In the semiconductor integrated circuit device, the ground terminal for the internal circuit also serves as the ground terminal for the input/output circuit. Therefore, it is possible to reduce wiring length between the terminals in the semiconductor integrated circuit device. This also reduces wiring length outside the semiconductor integrated circuit device. This contributes to size and cost reduction of the semiconductor integrated circuit device, without degrading performances of the semiconductor integrated circuit device.
For each unit terminal group, the first power source terminal may be connected to the internal circuit via a first power source cell. The first power source cell may include at least one of a first protective circuit and a first bypass capacitor. The second power source terminal may be connected to the associated input/output circuit via a second power source cell. The second power source cell may include at least one of a second protective circuit and a second bypass capacitor. The common ground terminal may be connected to the internal circuit and the associated input/output circuit via a common ground cell. The common ground cell may include at least one of a third protective circuit and a third bypass capacitor. The first power source cell, second power source cell and common ground cell for each input/output circuit may define a unit cell group such that the unit cell group is located next to the unit terminal group.
These and other objects, aspects and advantages of the present invention will become apparent to those skilled in the art when the following detailed description is read and understood in conjunction with the appended claims and drawings.
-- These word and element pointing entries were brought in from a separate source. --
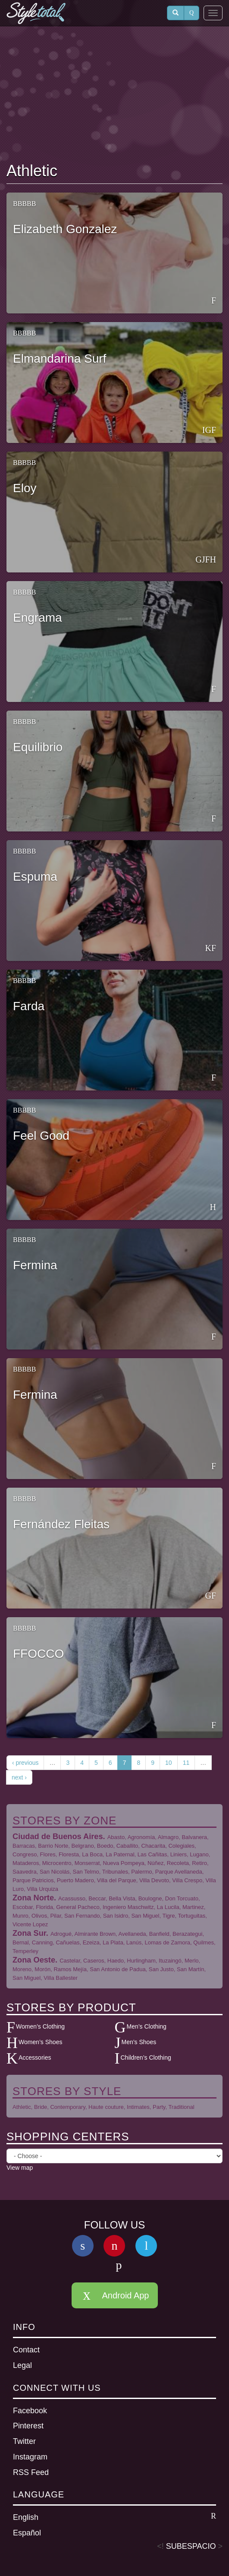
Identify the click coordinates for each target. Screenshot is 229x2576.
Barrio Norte (53, 1846)
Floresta (69, 1854)
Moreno (22, 1969)
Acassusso (71, 1898)
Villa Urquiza (42, 1889)
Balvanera (194, 1837)
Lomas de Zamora (168, 1942)
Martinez (193, 1907)
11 (186, 1762)
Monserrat (87, 1863)
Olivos (39, 1915)
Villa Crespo (187, 1880)
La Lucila (168, 1907)
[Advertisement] (115, 95)
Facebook (30, 2410)
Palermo (141, 1871)
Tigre (168, 1915)
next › (19, 1777)
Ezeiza (91, 1942)
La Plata (113, 1942)
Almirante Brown (95, 1934)
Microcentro (57, 1863)
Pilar (55, 1915)
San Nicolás (54, 1871)
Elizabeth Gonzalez (65, 229)
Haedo (115, 1960)
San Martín (190, 1969)
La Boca (92, 1854)
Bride (40, 2107)
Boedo (105, 1846)
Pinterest (28, 2425)
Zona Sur (29, 1933)
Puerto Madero (75, 1880)
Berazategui (187, 1934)
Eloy (24, 488)
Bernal (21, 1942)
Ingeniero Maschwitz (128, 1907)
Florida (44, 1907)
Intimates (138, 2107)
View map (19, 2167)
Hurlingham (141, 1960)
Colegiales (181, 1846)
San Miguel (145, 1915)
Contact (26, 2349)
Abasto (116, 1837)
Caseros (93, 1960)
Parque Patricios (33, 1880)
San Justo (161, 1969)
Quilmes (203, 1942)
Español (27, 2533)
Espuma (35, 876)
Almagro (168, 1837)
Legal (22, 2365)
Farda (28, 1006)
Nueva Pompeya (123, 1863)
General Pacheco (77, 1907)
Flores (48, 1854)
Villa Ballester (61, 1978)
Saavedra (25, 1871)
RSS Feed (31, 2472)
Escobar (23, 1907)
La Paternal (120, 1854)
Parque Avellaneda (178, 1871)
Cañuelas (67, 1942)
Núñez (155, 1863)
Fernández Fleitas (61, 1524)
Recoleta (178, 1863)
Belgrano (83, 1846)
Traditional (181, 2107)
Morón (42, 1969)
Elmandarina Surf (59, 358)
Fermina (35, 1265)
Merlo (192, 1960)
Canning (42, 1942)
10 (168, 1762)
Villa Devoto (154, 1880)
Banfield (159, 1934)
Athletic (22, 2107)
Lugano (199, 1854)
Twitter (24, 2441)
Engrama (37, 617)
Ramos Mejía (70, 1969)
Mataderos (26, 1863)
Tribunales (115, 1871)
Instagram (30, 2457)
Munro (20, 1915)
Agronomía (141, 1837)
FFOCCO (38, 1653)
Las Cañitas (152, 1854)
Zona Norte (33, 1897)
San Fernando (82, 1915)
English (114, 2517)
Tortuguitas (192, 1915)
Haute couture (106, 2107)
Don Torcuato (181, 1898)
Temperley (25, 1951)
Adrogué (61, 1934)
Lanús (133, 1942)
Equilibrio (38, 747)
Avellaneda (132, 1934)
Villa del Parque (116, 1880)
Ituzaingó (170, 1960)
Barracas (24, 1846)
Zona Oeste (34, 1960)
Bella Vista (122, 1898)
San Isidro (116, 1915)
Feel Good (41, 1135)
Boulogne (150, 1898)
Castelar (70, 1960)
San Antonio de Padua (117, 1969)
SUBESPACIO (191, 2546)
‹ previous (25, 1762)
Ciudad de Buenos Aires (58, 1836)
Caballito (127, 1846)
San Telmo (86, 1871)
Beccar (97, 1898)
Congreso (25, 1854)
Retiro (199, 1863)
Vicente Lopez (30, 1924)
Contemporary (67, 2107)
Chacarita (153, 1846)
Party (159, 2107)
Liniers (178, 1854)
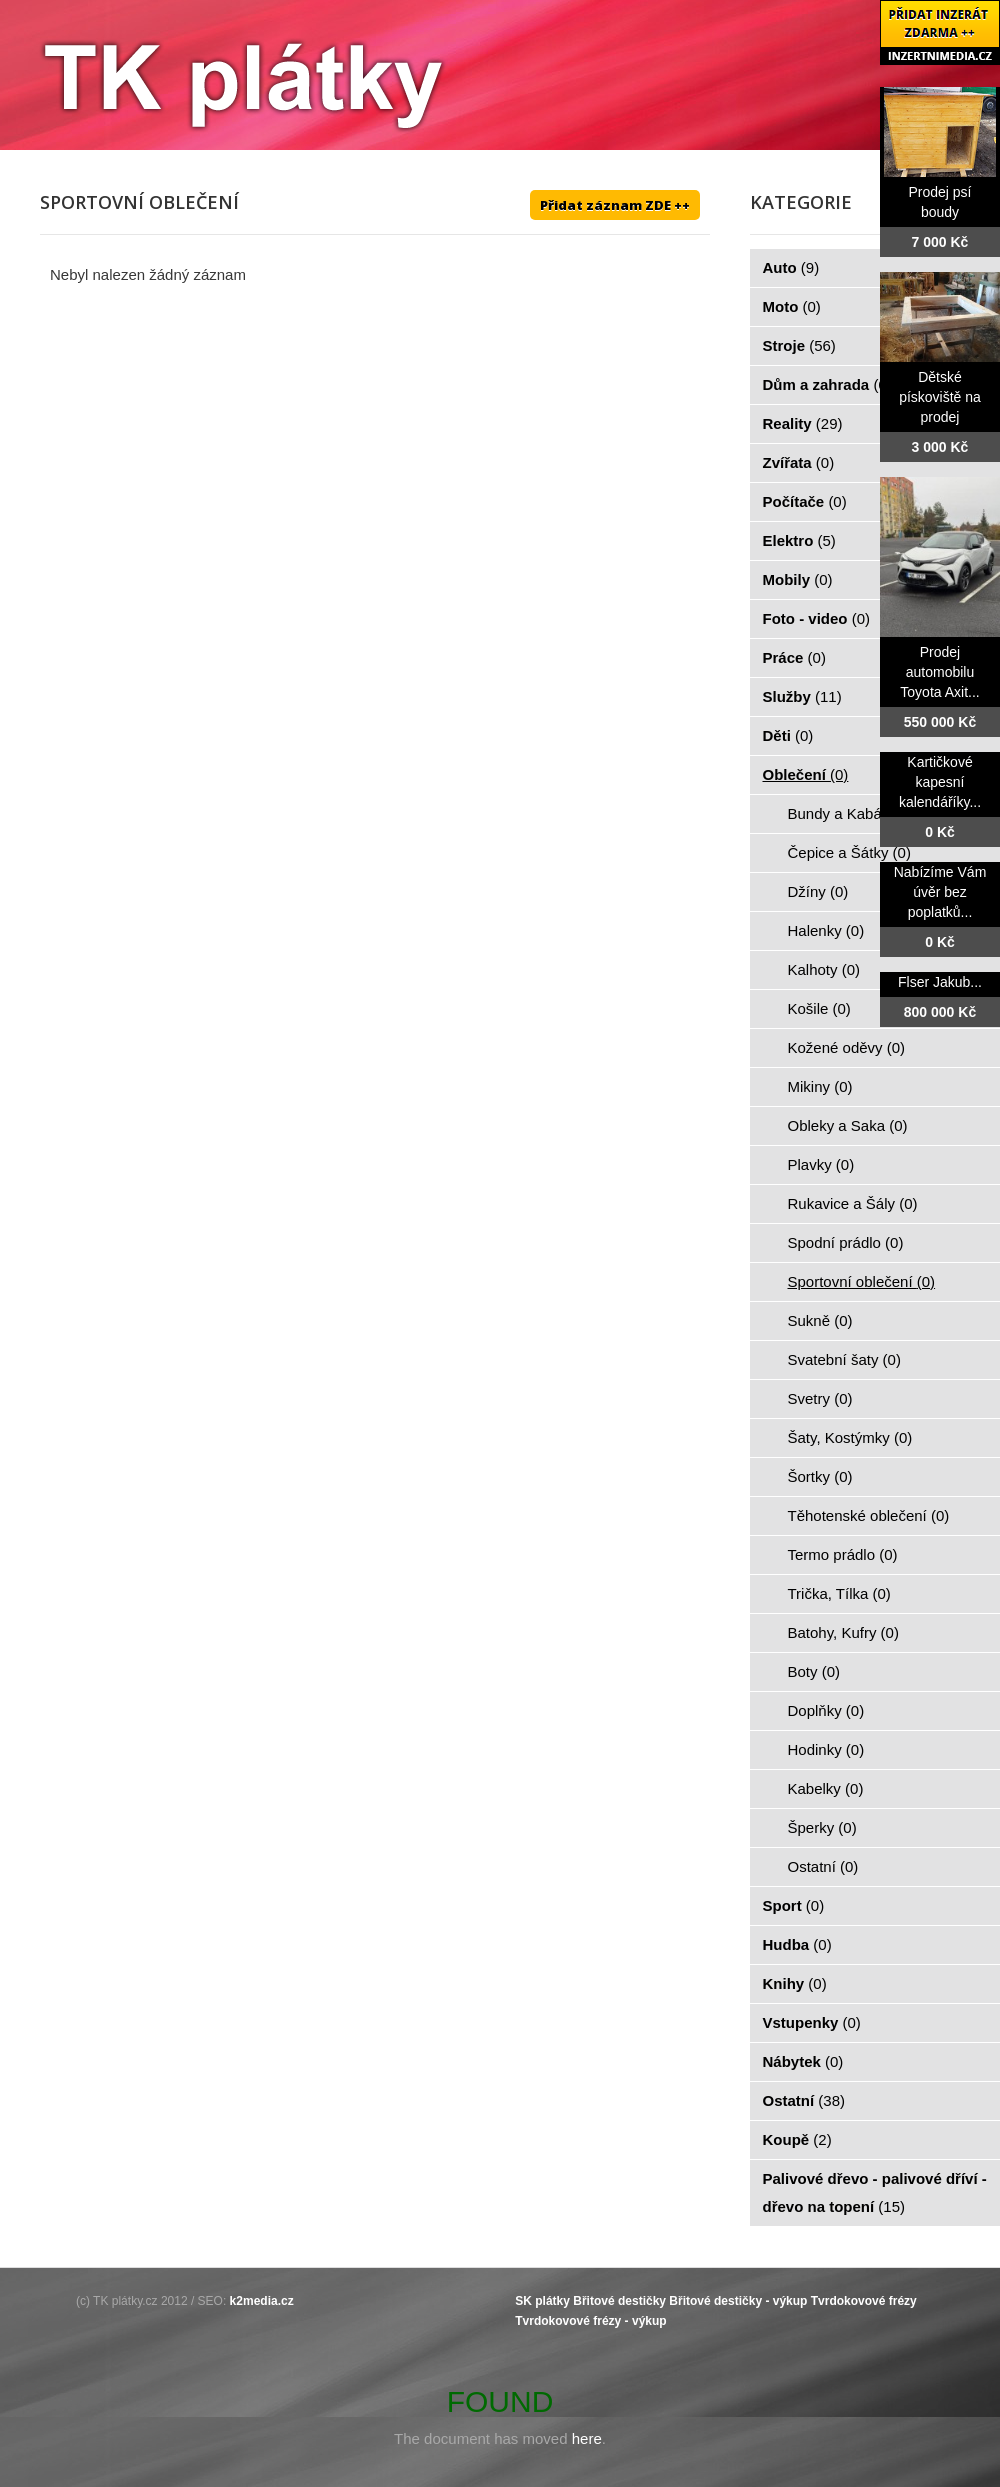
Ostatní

BRIEF DESCRIPTION OF THE DRAWINGS

FIG. 1A illustrates a schematic plan view of a semiconductor integrated circuit device according to one embodiment of the present invention;

FIG. 1B is a cross-sectional view of the semiconductor integrated circuit device shown in FIG. 1A, taken along the line 1B-1B;

FIG. 2 shows an enlarged view of the part 2A of semiconductor integrated circuit device shown in FIG. 1A;

FIG. 3 is a block diagram of the semiconductor integrated circuit device shown in FIG. 1A;

FIG. 4 is an equivalent circuit diagram of various cells in the semiconductor integrated circuit device shown in FIG. 1A;

FIG. 5 is a schematic plan view of the semiconductor integrated circuit device mounted on a board;

FIG. 6A illustrates a plan view of another semiconductor integrated circuit device according to a second embodiment of the present invention;

FIG. 6B is an enlarged view of the part 6B of the semiconductor integrated circuit device shown in FIG. 6A;

FIG. 7A is a schematic plan view of a semiconductor integrated circuit device according to a third embodiment of the present invention;

FIG. 7B is an enlarged view of the part 7B in FIG. 7A.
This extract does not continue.